Ciliary and epithelial abnormalities are features of primary ciliopathies

Abstract

Background: A ciliopathy is a genetic disorder of non-motile cilia. Although over one hundred ciliopathies exist they are rare. Respiratory problems in ciliopathies have been noted but little is known of the involvement of the ciliated respiratory epithelium. Aims: To review the structure and function of motile cilia in patients with Bardet Beidl (BB), Alstroms (AS) and Sensenbrenners (SBS) syndromes referred to our national PCD diagnostic service because of respiratory symptoms. Methods: Nasal brush biopsies were taken from 5 BBS, 6 AS and 1SBS. The cilia were recorded using high speed video. TEM was used to visualise the epithelial and ciliary ultrastructure. The recordings were replayed at reduced rate for determination of ciliary beat frequency (CBF) and pattern. Ciliated cell culture was done and tests were repeated.

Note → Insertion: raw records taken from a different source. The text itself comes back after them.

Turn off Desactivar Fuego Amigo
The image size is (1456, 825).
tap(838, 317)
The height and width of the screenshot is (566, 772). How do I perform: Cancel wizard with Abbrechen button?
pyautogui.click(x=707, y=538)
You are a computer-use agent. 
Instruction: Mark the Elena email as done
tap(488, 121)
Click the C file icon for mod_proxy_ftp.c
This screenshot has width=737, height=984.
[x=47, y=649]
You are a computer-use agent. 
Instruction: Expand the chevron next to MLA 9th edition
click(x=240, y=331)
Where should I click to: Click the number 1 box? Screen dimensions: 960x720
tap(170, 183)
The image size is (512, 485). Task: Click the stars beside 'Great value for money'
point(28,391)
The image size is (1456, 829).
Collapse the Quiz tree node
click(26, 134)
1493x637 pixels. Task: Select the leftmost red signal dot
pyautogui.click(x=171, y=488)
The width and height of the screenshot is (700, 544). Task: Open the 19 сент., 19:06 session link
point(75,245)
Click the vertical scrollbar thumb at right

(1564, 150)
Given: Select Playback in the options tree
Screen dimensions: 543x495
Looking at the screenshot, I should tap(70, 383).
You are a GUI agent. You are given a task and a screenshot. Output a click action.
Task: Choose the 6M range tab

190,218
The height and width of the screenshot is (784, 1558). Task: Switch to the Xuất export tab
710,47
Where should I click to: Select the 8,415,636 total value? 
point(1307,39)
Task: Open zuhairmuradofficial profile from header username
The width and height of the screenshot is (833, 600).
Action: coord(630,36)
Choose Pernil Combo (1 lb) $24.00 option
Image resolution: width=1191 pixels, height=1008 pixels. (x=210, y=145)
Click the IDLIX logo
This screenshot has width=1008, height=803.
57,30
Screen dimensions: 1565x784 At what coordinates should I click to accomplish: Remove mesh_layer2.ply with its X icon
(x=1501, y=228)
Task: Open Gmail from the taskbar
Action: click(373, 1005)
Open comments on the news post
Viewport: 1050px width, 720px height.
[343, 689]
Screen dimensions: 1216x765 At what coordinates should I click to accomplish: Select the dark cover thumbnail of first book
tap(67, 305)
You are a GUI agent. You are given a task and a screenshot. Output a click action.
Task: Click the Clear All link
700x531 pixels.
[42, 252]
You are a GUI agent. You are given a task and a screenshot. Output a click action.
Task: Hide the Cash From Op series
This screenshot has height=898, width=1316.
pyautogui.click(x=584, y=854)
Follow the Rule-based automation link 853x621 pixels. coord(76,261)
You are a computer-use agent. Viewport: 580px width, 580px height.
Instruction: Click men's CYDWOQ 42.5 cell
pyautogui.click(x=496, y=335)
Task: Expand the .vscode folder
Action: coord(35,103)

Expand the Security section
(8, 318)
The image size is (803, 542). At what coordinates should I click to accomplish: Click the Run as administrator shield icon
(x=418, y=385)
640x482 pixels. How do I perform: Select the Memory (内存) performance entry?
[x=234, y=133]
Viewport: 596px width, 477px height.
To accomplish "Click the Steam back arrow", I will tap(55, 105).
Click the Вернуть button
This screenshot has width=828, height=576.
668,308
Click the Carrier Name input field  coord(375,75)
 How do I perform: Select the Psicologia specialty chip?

Results: The respiratory epithelial cilia of all patients were motile with CBF ranging from 7 to 15Hz. Epithelial abnormalities included extremely dense microvilli, cystic ciliary tips , swollen cilia membranes along the shaft and microtubular disarrangement. Racket shaped microvilli and very long motile flagella were seen. These were not seen in epithelial samples from patients with a wide spectrum of other respiratory diseases. Conclusion: Patients with primary ciliopathies presenting with chronic respiratory problems may have specific epithelial and ciliary abnormalities. The significance of these findings remains unclear.